◆ **Text to read**:
## BEGIN

Ultimately, selfishness grows out of pride. I deserve to be married because I’m so special. Furthermore, I am deprived by not being married to someone perfect and wonderful. As we say in the Navy, “Negative, shipmate.” You are exactly where God intends for you to be.

“Godliness with contentment is great gain,” the Apostle tells St. Timothy, warning him against those who use godliness as a pretext for financial profit. However, contentment in general has been a foundational virtue of the Christian ascetical tradition since the first century. Our Lord said to St. Peter, “If I will that he tarry till I come, what is that to thee? follow thou me.” Do not worry about others, nor about what will come, follow the Lord without reservation.

More recently, the Priest Alexander Elchaninov wrote in The Diary of a Russian Priest:

Our continual mistake is that we do not concentrate upon the present day, the actual hour, of our life; we live in the past or in the future; we are continually expecting the coming of some special moment when our life will unfold itself in its full significance. And we do not notice that life is flowing like water through our fingers, sifting like precious grain from a loosely fastened bag.

## END

◆ **Your tasks**:
a - Answer these questions about the passage on contentment:
(i) What saying does the text attribute to the Navy?
(ii) Whom does the Apostle tell that "Godliness with contentment is great gain"?
(iii) In which work did the Priest Alexander Elchaninov write the quoted lines?
b - Retype the lines of the records from the one containing "Image resolution: width=960" through the end of the records, both included, and leave the pictures out.
The text and the records have no connection to each other.

◆ **Data in this exercise**:
## BEGIN

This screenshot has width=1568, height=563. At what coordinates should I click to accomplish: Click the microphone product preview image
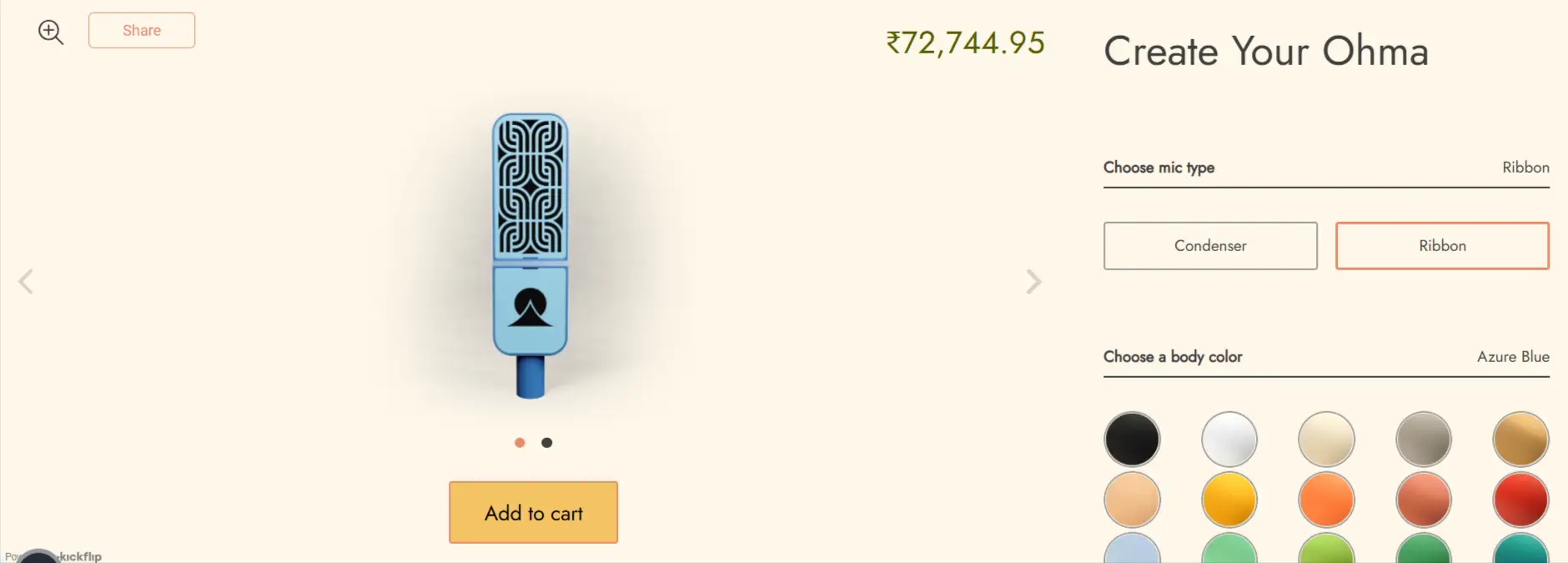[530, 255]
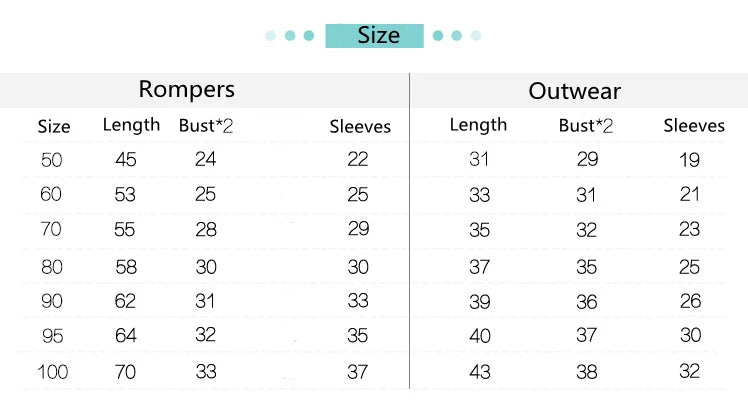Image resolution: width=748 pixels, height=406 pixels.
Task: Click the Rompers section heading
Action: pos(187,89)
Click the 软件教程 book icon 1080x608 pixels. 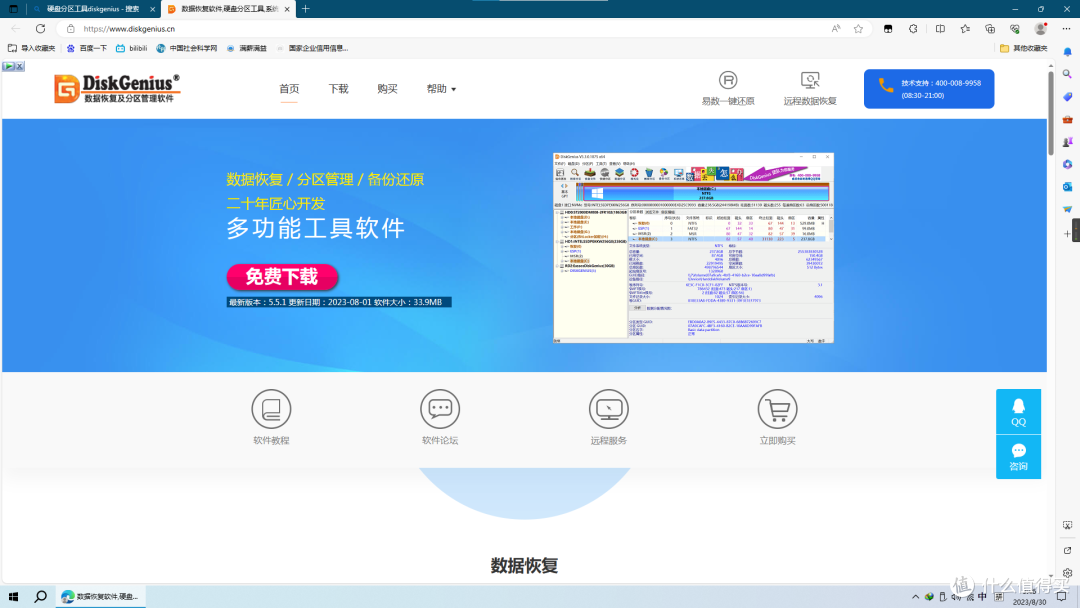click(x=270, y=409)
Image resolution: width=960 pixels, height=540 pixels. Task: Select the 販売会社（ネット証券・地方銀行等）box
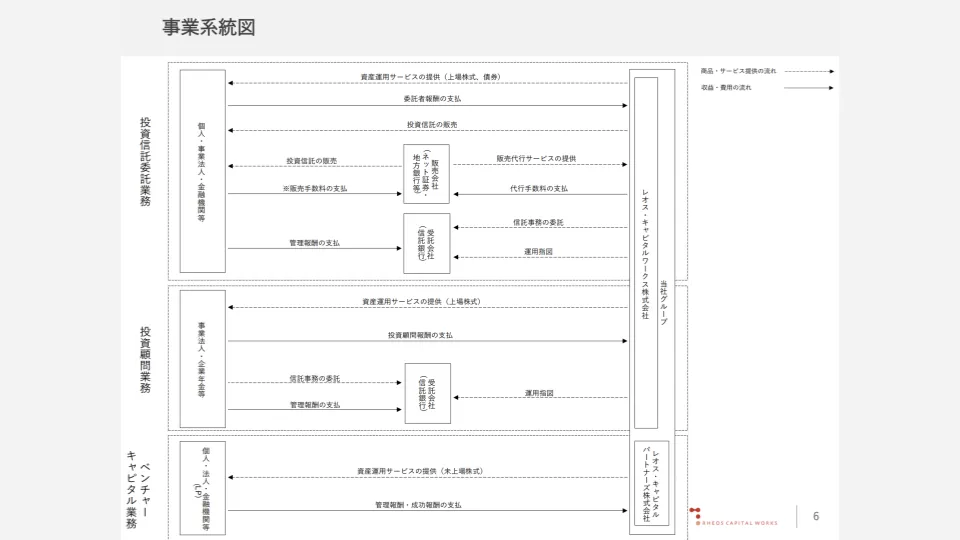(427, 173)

## END

◆ **Solutions per task**:
a -
(i) "Negative, shipmate."
(ii) St. Timothy.
(iii) The Diary of a Russian Priest.

b -
Image resolution: width=960 pixels, height=540 pixels. Task: Select the 販売会社（ネット証券・地方銀行等）box
(427, 173)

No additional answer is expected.